Philip died in 304, an old man and a martyr who, along with a servant named Hermes, suffered an astoundingly brutal death. Beloved by a number of Christians who were being also facing persecution under Emperor Diocletian, Philip explained that martyrdom was his divine allotment in life by way of telling those who bewailed his mistreatment about a dream he had. Butler writes:
Then [Philip] said to the multitude that followed [him and Hermes to their eventual executions]: “The Lord revealed to me that I must suffer. While I was asleep, methought I saw a dove as white as snow, which, entering into the chamber, rested on my head, and descending upon my breast, presented me some meat which was very agreeable to the taste. I knew that it was the Lord that called me, and was pleased to honour me with martyrdom.”

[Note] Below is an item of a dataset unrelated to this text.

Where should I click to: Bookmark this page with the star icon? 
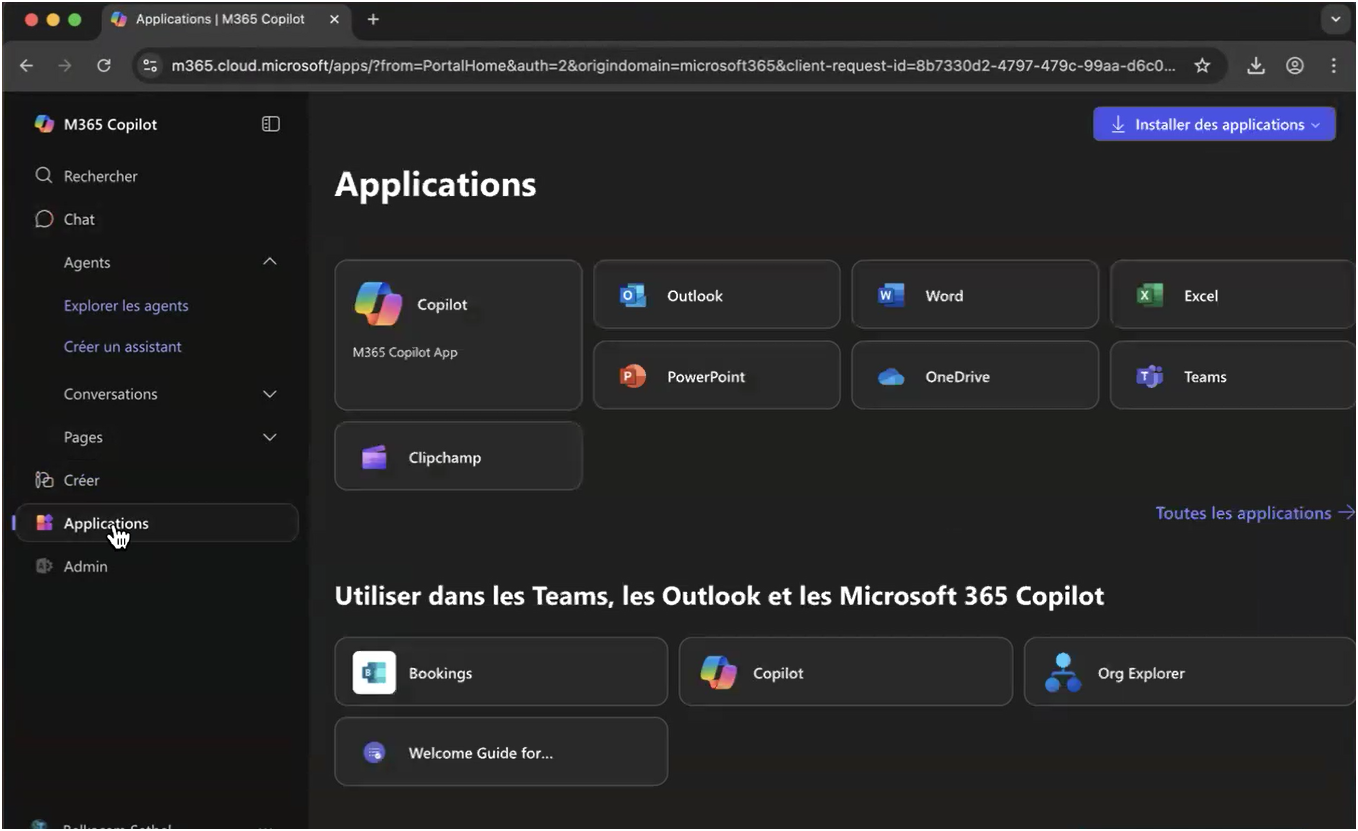pyautogui.click(x=1202, y=65)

This seems to me an amazing, wonderful dream. The dove has long represented the Holy Spirit in Christian symbology (Gospel accounts of the baptism of Jesus by John in the Jordan River speak of the Spirit of God descending upon Jesus “like a dove”–see Mark 1:10, KJV).

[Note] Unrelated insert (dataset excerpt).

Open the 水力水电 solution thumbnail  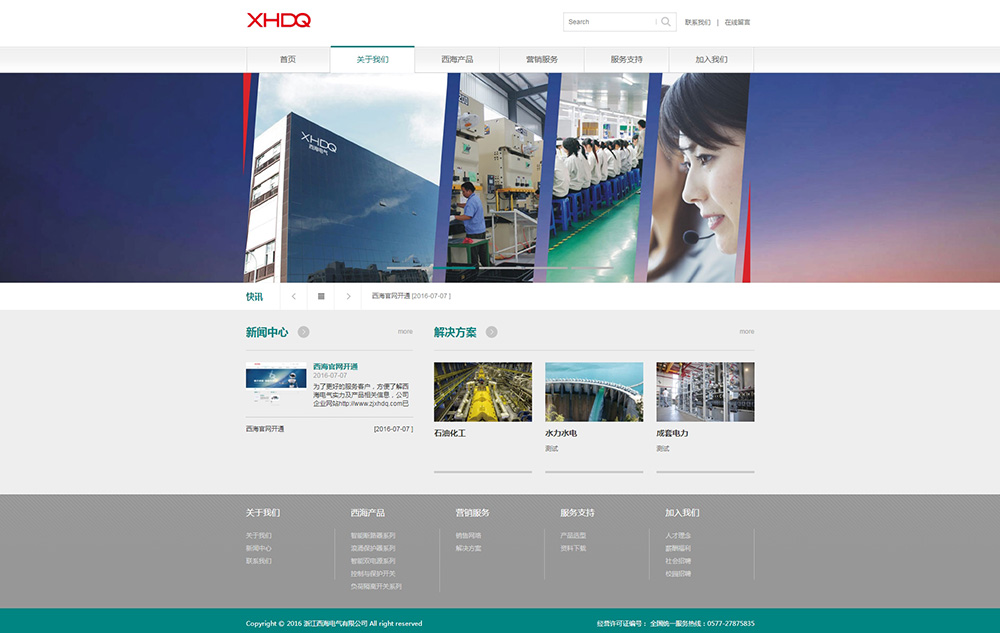[x=594, y=391]
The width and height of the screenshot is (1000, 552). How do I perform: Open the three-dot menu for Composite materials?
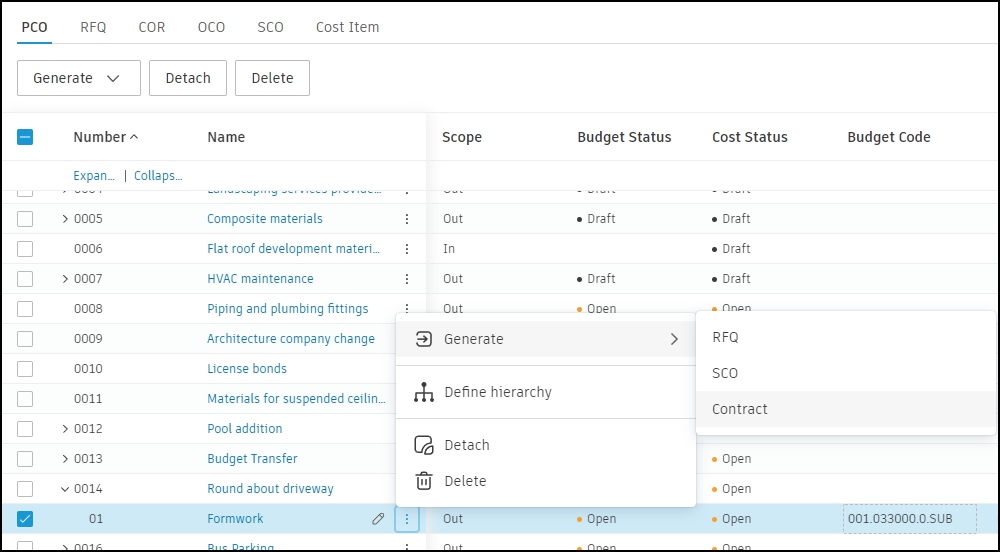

Now, to Philip, his dream represented a calling to martyrdom–something that, thanks to this divinely provided night visitation, became agreeable to Philip.
But to ecclesiastical historian Claude Fleury (a Frenchman who lived from 1640-1723), “the delicious meat (that the dove gave Philip in the dream) seems to mean the eucharist, which the martyrs received before the combat.”
What a difference happened when Christianity moved from being a persecuted, minority religion (at the time of Philip) to becoming the overwhelmingly dominant religion (at least in Europe, and at the time of Fleury). The dream, to Philip, involved a call to sacrifice oneself for the truth in the face of overwhelming force–and represented the sense of “martyr” in the original Greek as referring to holding fast to the truth. To Fleury, the dream signaled provisioning for combat. These simply are not the same.
For Philip, the dream comforted him with the sense of God’s pleasure in Philip’s commitment to live in the truth, despite the consequences. For Fleury and a post-Constantine church, Philip’s dream contained no sense of God’s pleasure–no confirmation or comfort for Philip–only food rations for a battle. For Philip, this dream afforded him an unshakeable peace. For Fleury, et al., the dream highlighted martyrdom as a distant (if indispensable) part of the momentum onward of Christian soldiers, marching as to war.
If it’s not clear that the difference between these two interpretations matters, consider this: In 2018 America, telling the truth (about climate change, about immorality in high places, about human rights, about the needs of the poor, about considerations for all persons without exception) is all-too-frequnetly portrayed as an act of war against large and significantly influential factions of Christians.